[EXERCISE OBJECTIVE]: Transfer the entries below into your reply, beginning at the line that has "The image size is (360, 374). How do I perform: Point" and running through the last entry. Keep every line's wording unchanged, but add 34 to each number in the coordinates given as answers.

--- Start RECORDS FOR THIS TASK ---

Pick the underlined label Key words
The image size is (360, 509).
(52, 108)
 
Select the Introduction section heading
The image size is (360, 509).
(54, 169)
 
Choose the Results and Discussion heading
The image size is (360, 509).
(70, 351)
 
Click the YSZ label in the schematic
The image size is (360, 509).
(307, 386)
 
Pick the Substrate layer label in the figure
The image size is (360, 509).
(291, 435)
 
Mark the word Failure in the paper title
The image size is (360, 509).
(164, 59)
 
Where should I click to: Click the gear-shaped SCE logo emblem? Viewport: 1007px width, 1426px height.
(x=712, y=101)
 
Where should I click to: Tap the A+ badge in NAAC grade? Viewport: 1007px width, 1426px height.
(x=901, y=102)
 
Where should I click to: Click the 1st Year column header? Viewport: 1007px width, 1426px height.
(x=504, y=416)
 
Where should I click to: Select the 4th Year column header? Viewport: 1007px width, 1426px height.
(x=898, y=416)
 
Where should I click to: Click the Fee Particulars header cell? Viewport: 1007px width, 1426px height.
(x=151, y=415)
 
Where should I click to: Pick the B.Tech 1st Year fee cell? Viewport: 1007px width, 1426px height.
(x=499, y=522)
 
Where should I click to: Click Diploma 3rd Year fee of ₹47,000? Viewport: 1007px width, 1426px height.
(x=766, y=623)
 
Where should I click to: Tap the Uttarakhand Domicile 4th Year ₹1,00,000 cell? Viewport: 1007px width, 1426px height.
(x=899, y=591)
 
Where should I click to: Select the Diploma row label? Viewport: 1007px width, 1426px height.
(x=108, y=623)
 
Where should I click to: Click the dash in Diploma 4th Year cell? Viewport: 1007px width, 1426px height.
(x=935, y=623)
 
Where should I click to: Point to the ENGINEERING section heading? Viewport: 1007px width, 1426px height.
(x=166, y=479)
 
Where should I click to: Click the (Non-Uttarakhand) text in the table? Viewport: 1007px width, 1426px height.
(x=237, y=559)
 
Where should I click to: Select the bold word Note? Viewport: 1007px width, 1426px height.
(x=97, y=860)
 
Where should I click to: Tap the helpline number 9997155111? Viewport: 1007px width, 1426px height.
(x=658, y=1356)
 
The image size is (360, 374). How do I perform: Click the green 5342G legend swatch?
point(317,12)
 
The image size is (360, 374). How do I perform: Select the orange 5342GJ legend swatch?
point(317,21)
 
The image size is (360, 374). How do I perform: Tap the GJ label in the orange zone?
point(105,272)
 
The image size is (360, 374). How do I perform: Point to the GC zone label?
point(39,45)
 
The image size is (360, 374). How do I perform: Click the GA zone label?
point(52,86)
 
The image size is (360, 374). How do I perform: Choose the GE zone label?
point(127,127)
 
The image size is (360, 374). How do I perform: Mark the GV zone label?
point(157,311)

--- End RECORDS FOR THIS TASK ---

[PROBLEM SOLUTION]:
The image size is (360, 374). How do I perform: Point to the GC zone label?
point(73,79)
 
The image size is (360, 374). How do I perform: Click the GA zone label?
point(86,120)
 
The image size is (360, 374). How do I perform: Choose the GE zone label?
point(161,161)
 
The image size is (360, 374). How do I perform: Mark the GV zone label?
point(191,345)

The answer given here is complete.